**WRITTEN TASK 1:** In the Korean monitor forum thread, update the part that opens with the words containing "Writting in word" and closes with "need AA anymore." by replacing "three pages" with "two pages".
**WRITTEN TASK 2:** Which usernames head the posts in the Korean monitor forum thread? Give each one once.
**WRITTEN TASK 3:** Carry the Korean monitor forum thread on from its last sentence.

Do you have a QNIX glossy version and the matte version, how were you able to tell the difference otherwise?

I wouldn't recommend glossy if there are a lot of lighting in your room. I can tell you that from working on glossy apple monitors at school. It really strains your eye. If you stare at the reflection for too long, you get a "visual after-effect" of the image, where when you look away, say at a white wall, you will see an after-image of the reflection. Best bet is for you to go to a computer store and compare matte and glossy monitors. The difference in colors between glossy and matte monitors aren't too different for me, so I chose the matte one.


----------



## Bludge

Continuing my good luck with Korean monitors, after my iRun was pixel perfect, my $280 glossy QNIX, currently sitting at 120hz, no back-light bleed or dead / stuck pixels. Haven't tested any higher, dont see the point, monitor is being pushed by 780 SLi


----------



## Kwisatz

Been having my X-star for a week now and am happy with it. At first I was very disappointed though: horrible blb over nearly half the screen. The tape fix helped a lot and now I only get minor bleed at the upper corners. Thanks for the tips!

Writting in word is brilliant, I can fit three pages on the screen at the same time, very helpfull when you have to cross reference to different sections. The colours are just amazing (I'm on a matte, but still) and playing games is a totally new experience. Because of the high pixel density you don't really need AA anymore.

My HD6970 2GB is struggling with native resolution in most modern games though, so I turn it down to 1200p (used to be on a 16:10, so I feel comfy with that) and it works like a charm.
For anyone wondering about GPU scaling with radeons and how to not stretch the image but center it in non-fullscreen: that option is greyed out by default in the driver. In order to be able to select it you have to first lower the resolution in windows, then go to the driver and tick the option, reset the resolution and as soon as you start a game with 1080p it will automatically switch into non-fullscreen, but with the surrounding areas blacked out.

Also very helpful for people using firefox and finding the fonts a little too small: https://addons.mozilla.org/de/firefox/addon/no-small-text/
This add-on allows you to set a minimun font size that is applied to all browser texts. I have it set to 16 and it is very comfortable to read. No more zooming out every time!


----------



## genidoi

Quote:


> Originally Posted by *Kwisatz*
> 
> My HD6970 2GB is struggling with native resolution in most modern games though, so I turn it down to 1200p (used to be on a 16:10, so I feel comfy with that) and it works like a charm.

**AVAILABLE DATA:**
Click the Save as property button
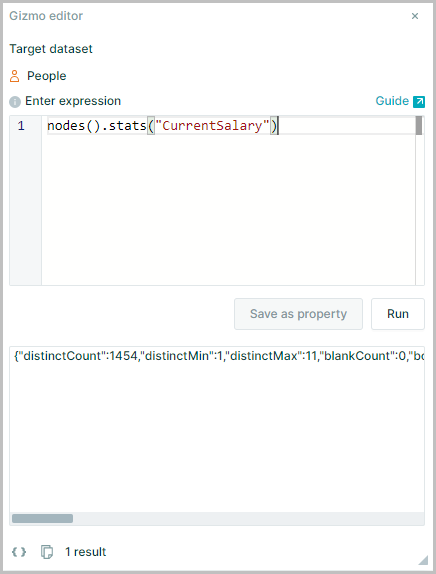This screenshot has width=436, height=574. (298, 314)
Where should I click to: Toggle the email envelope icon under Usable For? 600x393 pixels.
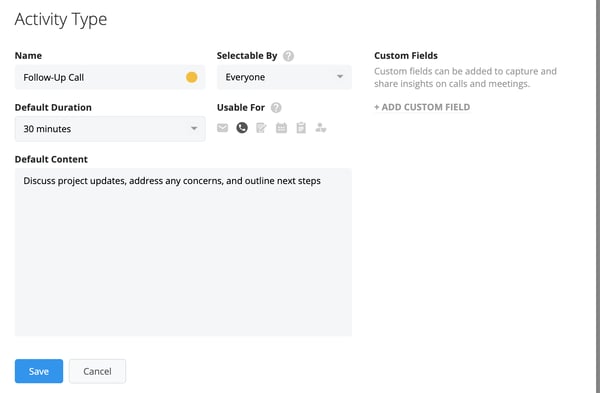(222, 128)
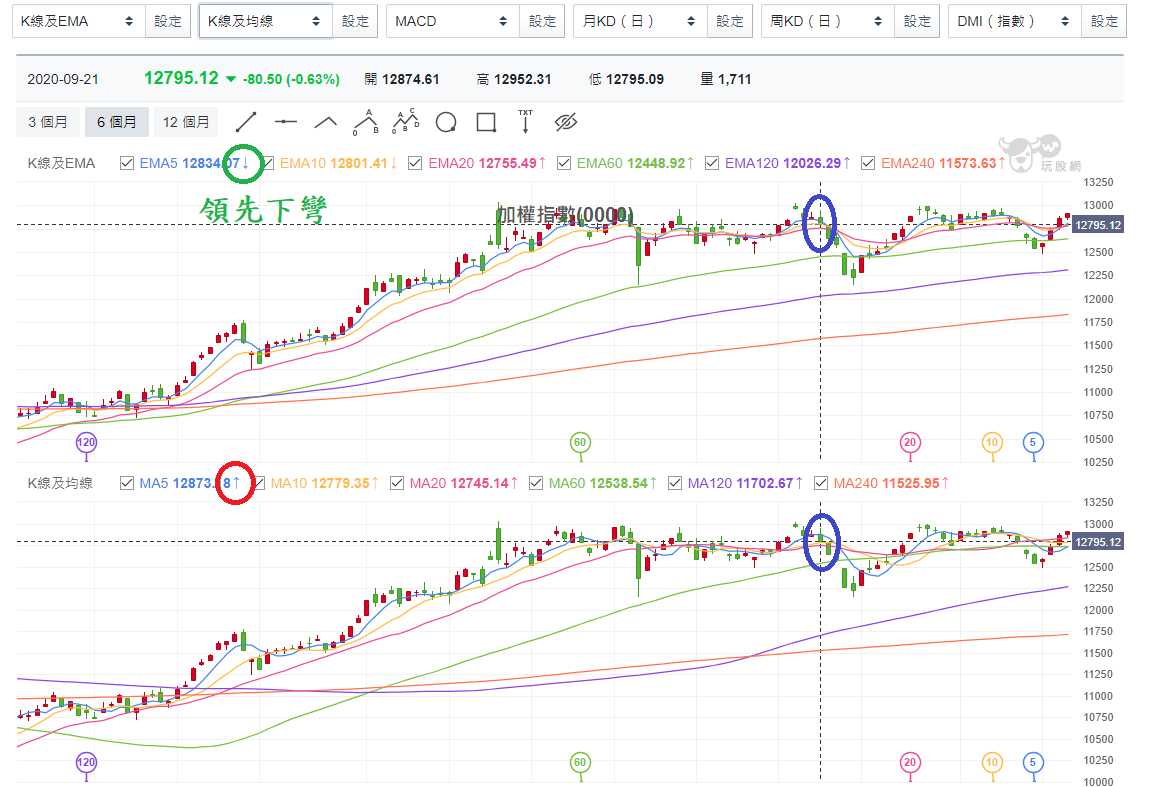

**EXPECTED OUTPUT 1:**
Writting in word is brilliant, I can fit two pages on the screen at the same time, very helpfull when you have to cross reference to different sections. The colours are just amazing (I'm on a matte, but still) and playing games is a totally new experience. Because of the high pixel density you don't really need AA anymore.

**EXPECTED OUTPUT 2:** Bludge, Kwisatz, genidoi

**EXPECTED OUTPUT 3:**
> For anyone wondering about GPU scaling with radeons and how to not stretch the image but center it in non-fullscreen: that option is greyed out by default in the driver. In order to be able to select it you have to first lower the resolution in windows, then go to the driver and tick the option, reset the resolution and as soon as you start a game with 1080p it will automatically switch into non-fullscreen, but with the surrounding areas blacked out.


Have you tried overclocking it? I'm pretty sure if you are prepared to give up some eye candy in game, and overclock it, you can consistently run at some very acceptable frames at 1440p. I personally use a single 7950 (overclocked to 1200/1450/1.2v) and although its certainly not pushing out 120 frames+ consistently in bf3, it can easily average 90 or so on the ground. I'm more of a air person though so I generally get 120+.

Point is, I don't think the 6970 is that much worse, it should at bare minimum be able to handle 1440p @ 60hz when OCd.


----------



## Kwisatz

Actually it is a flashed 6950







, with clock and memory @6970 so it is already reasonably overclocked. I might be able to push it even further if I'd fiddle with the Vcore, but I don't want to, the card is already running pretty hot and is loud as is. Yea, I might be able to run all games @1440p but I prefer to play with full details @1200p. Been playing Dishonored: TBW and it looks absolutely glorious on this screen!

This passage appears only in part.